Because, without a doubt, schools and parents could both use the help. A 2012 survey by Touchstone Research found that while 81% of parents feel it's their duty to teach their kids about money, fully 74% are reluctant to talk to them about finances. Additionally, 87% of parents think financial matters should be taught in school.
Yet, schools have their own problems. According to a survey by the National Endowment for Financial Education, fewer than 30% of teachers said they’ve taught financial topics to their students. Additionally, fewer than 20% feel competent in discussing personal finance with their students.
Some companies have attempted to bridge the financial literacy gap with technology. There are many apps available to help teachers and parents explain financial issues to their kids, often using fun, interactive games. It's a huge step in the right direction – but it's not enough.
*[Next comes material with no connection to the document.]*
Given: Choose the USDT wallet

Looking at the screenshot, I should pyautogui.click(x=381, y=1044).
To truly be effective, apps need to be combined with hands-on, human interaction. I always think of an experience I had several years ago when I first started working with credit unions and community banks. One institution's vice president kept me waiting 45 minutes past our meeting time, and when I sought out a reason for the delay, I found him in his office with an elderly woman. His desk was covered in receipts, and they were painstakingly going over this woman's finances.
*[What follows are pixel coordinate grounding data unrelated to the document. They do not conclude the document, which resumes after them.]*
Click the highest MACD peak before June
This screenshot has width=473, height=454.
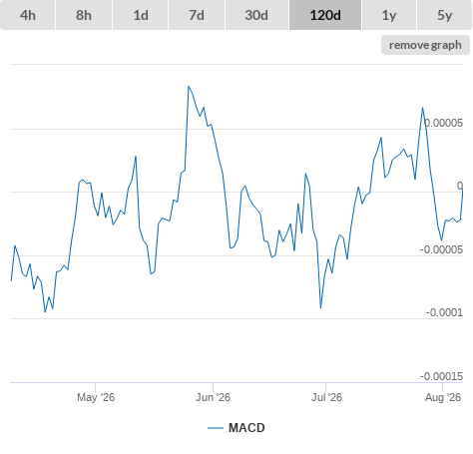[189, 87]
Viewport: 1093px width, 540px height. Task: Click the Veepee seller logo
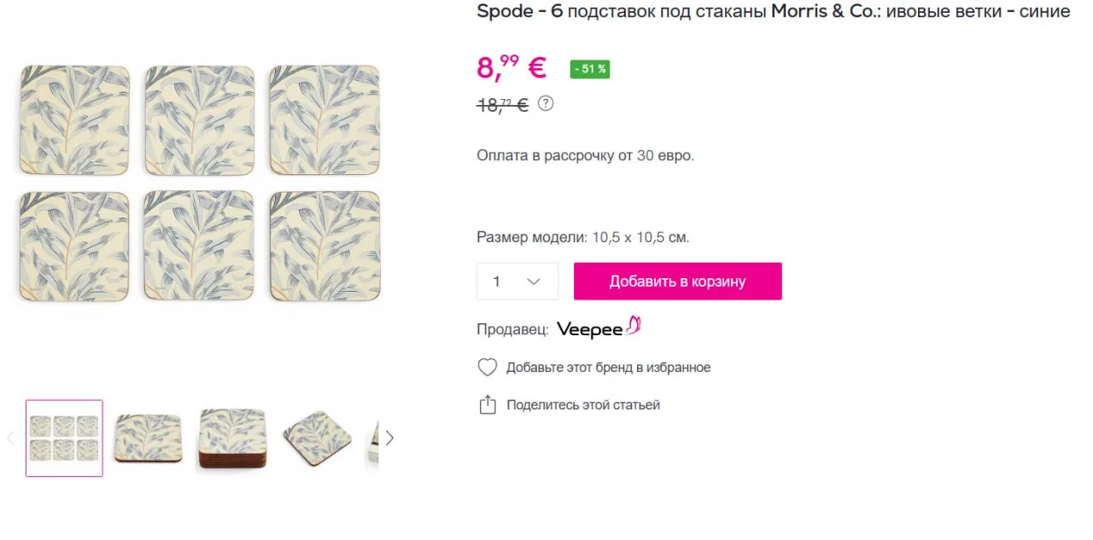(x=599, y=328)
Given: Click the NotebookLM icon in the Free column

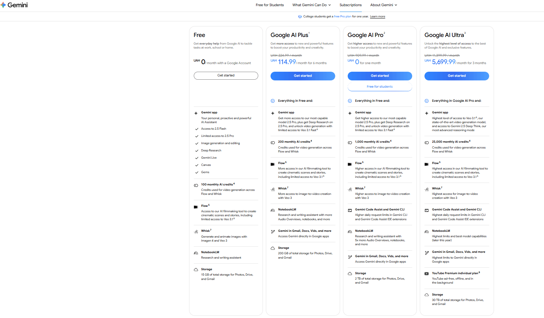Looking at the screenshot, I should [196, 252].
The banker later explained to me that the woman was a customer who had overdrawn her accounts a few months ago, so he had been working with her, once a week, to help establish a budget and pay off her bills.
At the time, it was astounding to me, but it shouldn't have been. Since then, I’ve witnessed many examples of community financial institution leaders going above and beyond to help neighbors better manage their finances.
Community-minded credit union staffers have the skills and tools necessary to provide Americans with the financial literacy skills they need. Unfortunately, they increasingly don't have the time.
A harsh regulatory environment over the past few years has left many credit unions short on staff as well as money. Last year was the toughest regulatory year on record, according to the Banking Compliance Index.
More than 16,000 pages of new regulations were added to the books, and the average community bank had to spend an additional $150,000 and 3,411 hours last year just to keep up. The extra regulatory load required the average community bank to devote an additional 2.1 full-time employee equivalents to get the added work done. It's estimated that the total regulatory cost to the industry for the year was more than $1.1 billion.
To cope, many institutions have put their financial literacy efforts on the back burner, and that's detrimental to everyone. Reduced budgets and staffing mean many community financial institutions can't reach out to schools and help educate the next generation about simple personal finance tasks, like how to open a checking account or the importance of saving money.
Additionally, adults –like the elderly woman I watched receive help from the banker all those years ago – have fewer resources to turn to when dealing with financial matters both simple and complicated. What's more, for credit unions, the reduction in outreach removes one of the strongest competitive advantages local institutions possess against the big banks.
It's our hope that Congress will work to ease the regulatory burden going forward, freeing credit union leaders up once again to do what they do best: help their communities understand and master their finances.